The Monuments Men

Robert Nesti READ TIME: 4 MIN.

"The Monuments Men," George Clooney's hambone historical epic, brings attention to a little-known military mission to save stolen art during the Second World War. Midway through the war, American art curators became concerned that the Nazis, in a systematic fashion, were gathering a treasure-trove of great Western art (largely from private collections or, in some cases, museums and churches) for display in the Fuhrer Museum that was to be built in the city of Linz. When the camera sweeps through a scale model of the mammoth structure, it is apparent that there would need to be extensive plunder to fill it.

The plunder alarmed the Allies, who feared that not only would Hitler steal the art, but he might destroy it if defeat loomed. "Who will make sure Michelangelo's David is still standing? That the Mona Lisa is smiling?" wonders George Clooney in the narration that opens the film. With Bill Murray as one of the recruits, you half-expect someone to shout out "Artbusters!"

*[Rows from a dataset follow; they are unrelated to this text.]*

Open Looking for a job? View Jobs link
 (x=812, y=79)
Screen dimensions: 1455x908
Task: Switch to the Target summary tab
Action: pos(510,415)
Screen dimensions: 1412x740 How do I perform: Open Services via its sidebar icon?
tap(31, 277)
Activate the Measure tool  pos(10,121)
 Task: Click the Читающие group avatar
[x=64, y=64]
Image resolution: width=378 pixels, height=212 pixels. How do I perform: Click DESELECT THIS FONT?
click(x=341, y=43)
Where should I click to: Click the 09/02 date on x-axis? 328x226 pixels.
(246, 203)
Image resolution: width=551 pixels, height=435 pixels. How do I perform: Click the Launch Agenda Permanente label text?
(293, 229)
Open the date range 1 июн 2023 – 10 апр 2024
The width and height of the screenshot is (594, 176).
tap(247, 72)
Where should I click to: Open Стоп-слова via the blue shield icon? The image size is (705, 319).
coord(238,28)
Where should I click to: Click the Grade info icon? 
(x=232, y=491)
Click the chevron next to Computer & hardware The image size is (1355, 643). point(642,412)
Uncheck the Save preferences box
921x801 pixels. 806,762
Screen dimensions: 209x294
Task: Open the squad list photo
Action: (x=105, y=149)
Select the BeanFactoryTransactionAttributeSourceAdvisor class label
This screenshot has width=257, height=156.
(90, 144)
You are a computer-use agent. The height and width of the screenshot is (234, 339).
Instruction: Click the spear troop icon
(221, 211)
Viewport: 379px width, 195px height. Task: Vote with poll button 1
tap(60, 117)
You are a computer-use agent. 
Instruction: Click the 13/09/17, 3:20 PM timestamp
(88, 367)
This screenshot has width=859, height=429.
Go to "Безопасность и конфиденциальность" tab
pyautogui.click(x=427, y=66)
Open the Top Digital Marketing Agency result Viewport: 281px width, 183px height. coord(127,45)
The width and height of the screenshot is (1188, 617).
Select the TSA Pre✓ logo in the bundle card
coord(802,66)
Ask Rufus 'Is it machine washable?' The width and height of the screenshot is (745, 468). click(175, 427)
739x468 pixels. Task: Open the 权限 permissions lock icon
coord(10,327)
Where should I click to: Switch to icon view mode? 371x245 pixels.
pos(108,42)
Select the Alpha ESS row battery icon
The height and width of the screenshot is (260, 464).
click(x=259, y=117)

Okay, there's no catchy theme song, though Alexandre Desplat's jingoistic score echoes John Williams at every turn, and the film itself (that Clooney not only stars in but also directed and co-wrote) feels too much like watered-down Steven Spielberg for comfort. There are even shades of a "Saving Private Ryan" scene where Clooney and his fellow recruits - drawn not from the military but from academia and the arts - arrive on a Normandy beach in a transport vehicle with water splashing around them. The scene looks so studio-bound that you half-expect to see the crew throwing water onto the actors.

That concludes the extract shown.